— Extract to read —
=-=-=

Ask Mary Jo: How to grow personally & dealing with unresponsive people

Dear Mary Jo,

How can stay-at-home moms stay creative and evolved?



Thanks to social media and popular parenting apps, stay-at-home parents can connect and find activities, which helps them feel more connected and supported from home. Here are my other suggestions that will help you continue your personal growth.

  1. Keep a schedule and plan the night before. Waking up and relying on your mood or your children without a plan can leave you feeling as though you don't accomplish anything, which leads to feelings of failure.
  2. Get out of the house. Staying home all day leads to lethargy and fatigue. Being outside and making contact with others helps hold us accountable and more energetic. Set up play dates and meet ups at playgrounds within a three-mile radius.
  3. Join free activities as much as you can. There are reading hours for children at libraries and bookstores and continued learning you can do with your child. Engaging on apps like Peanut can help you locate and learn about free classes and meet other parents.
  4. Stay active with exercise. Several exercise studios include childcare within their fee. A parent/child yoga class is always a great choice for mental and physical health.
  5. Remember, you are the boss at home. Since you're the boss, you call the shots. Make the time you do have with your children count. Focus less on cleaning and more on spending time with your kids. Play with your children and invest and explore the things they're interested in.

Hi Mary Jo,

How do you deal with unresponsive people both personally and professionally without feeling resentful because they're not responding?



You cannot make someone respond to you, but you can avoid putting yourself in a situation where you'll feel ultimately responsible. When someone is unresponsive, they usually are because it works for them as a way of dealing with a difficult situation. They back away and remain silent. This can look like stonewalling in a relationship and destroys communication. The best option for couples with unresponsive partners is to seek couples' therapy so you don't become an enabler to their withdrawal. In a work situation it is different, and these tactics seem to work more effectively:

  1. Make it easy for the person to give you a quick answer. Some people become unresponsive because they are not good at coping with stress. If they feel as though your request is detailed and complicated, they're less likely to respond.

=-=-=

— Provided records —

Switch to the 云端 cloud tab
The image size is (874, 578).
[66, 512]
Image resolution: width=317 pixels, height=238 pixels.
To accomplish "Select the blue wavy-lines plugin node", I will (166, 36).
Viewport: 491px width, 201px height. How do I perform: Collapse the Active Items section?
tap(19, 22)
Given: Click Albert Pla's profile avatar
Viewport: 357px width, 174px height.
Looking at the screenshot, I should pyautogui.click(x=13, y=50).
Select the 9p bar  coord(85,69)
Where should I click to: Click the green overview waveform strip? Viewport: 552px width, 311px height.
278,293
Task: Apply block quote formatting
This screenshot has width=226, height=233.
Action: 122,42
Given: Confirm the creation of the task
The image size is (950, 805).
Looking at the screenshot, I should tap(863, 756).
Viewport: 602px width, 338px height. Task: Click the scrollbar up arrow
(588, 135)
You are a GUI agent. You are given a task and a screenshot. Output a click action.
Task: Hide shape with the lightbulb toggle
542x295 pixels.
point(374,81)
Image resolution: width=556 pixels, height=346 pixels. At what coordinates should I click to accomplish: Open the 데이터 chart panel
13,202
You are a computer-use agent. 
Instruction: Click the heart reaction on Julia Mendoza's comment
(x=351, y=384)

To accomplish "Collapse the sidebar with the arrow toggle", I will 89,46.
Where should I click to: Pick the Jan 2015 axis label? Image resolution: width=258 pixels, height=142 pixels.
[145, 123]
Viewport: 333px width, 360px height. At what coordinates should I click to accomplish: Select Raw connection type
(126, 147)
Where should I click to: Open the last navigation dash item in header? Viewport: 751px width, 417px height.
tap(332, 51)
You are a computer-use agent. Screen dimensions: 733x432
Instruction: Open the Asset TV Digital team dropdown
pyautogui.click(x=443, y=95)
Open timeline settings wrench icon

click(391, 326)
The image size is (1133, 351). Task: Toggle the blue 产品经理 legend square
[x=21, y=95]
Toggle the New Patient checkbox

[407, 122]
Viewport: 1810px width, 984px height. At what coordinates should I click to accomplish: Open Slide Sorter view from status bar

=-=-=

— Assignment A —
Decide whether each statement agrees with the Ask Mary Jo column, answering yes or no and quoting the column's deciding words: (i) The column suggests meeting up at playgrounds within a five-mile radius. (ii) The column says some exercise studios include childcare in their fee. (iii) For couples with an unresponsive partner, the column recommends couples' therapy.
— Assignment B —
Write the next part of the Ask Mary Jo column, picking up after its final sentence.
None of the rows are needed here.

— Your response A —
(i) No: "Set up play dates and meet ups at playgrounds within a three-mile radius."
(ii) Yes: "Several exercise studios include childcare within their fee."
(iii) Yes: "The best option for couples with unresponsive partners is to seek couples' therapy so you don't become an enabler to their withdrawal."

— Your response B —
  2. Schedule time on the calendar. Whenever possible, try to keep face-to-face or phone call communication. Set up meetings that are short and to the point; continually ask them for feedback about what they need. Ask them frequently if they need help, and if so, do your best to get them the support they need.
  3. Propose a course of action you'll take if you don't hear back and follow through. Have a consequence or plan B you can mention up front when you first purpose a task. If you tell someone you need a report by the end of the week and it isn't there by Friday, follow through on that plan. It's okay to say things like, "If I don't hear back by Friday at noon, I'll assume you don't want to be part of this project and assign or work with someone else on it."
  4. Ask the person directly how you should handle it. This sounds like the craziest and most intimidating method, but it works the best for me. I explain what I'm trying to achieve and ask, "What is the best way to get your response in a timely manner?" Sometimes you're so worried about stepping on someone's feelings that you aren't direct enough for them. This really helps solve that and creates buy in to your project.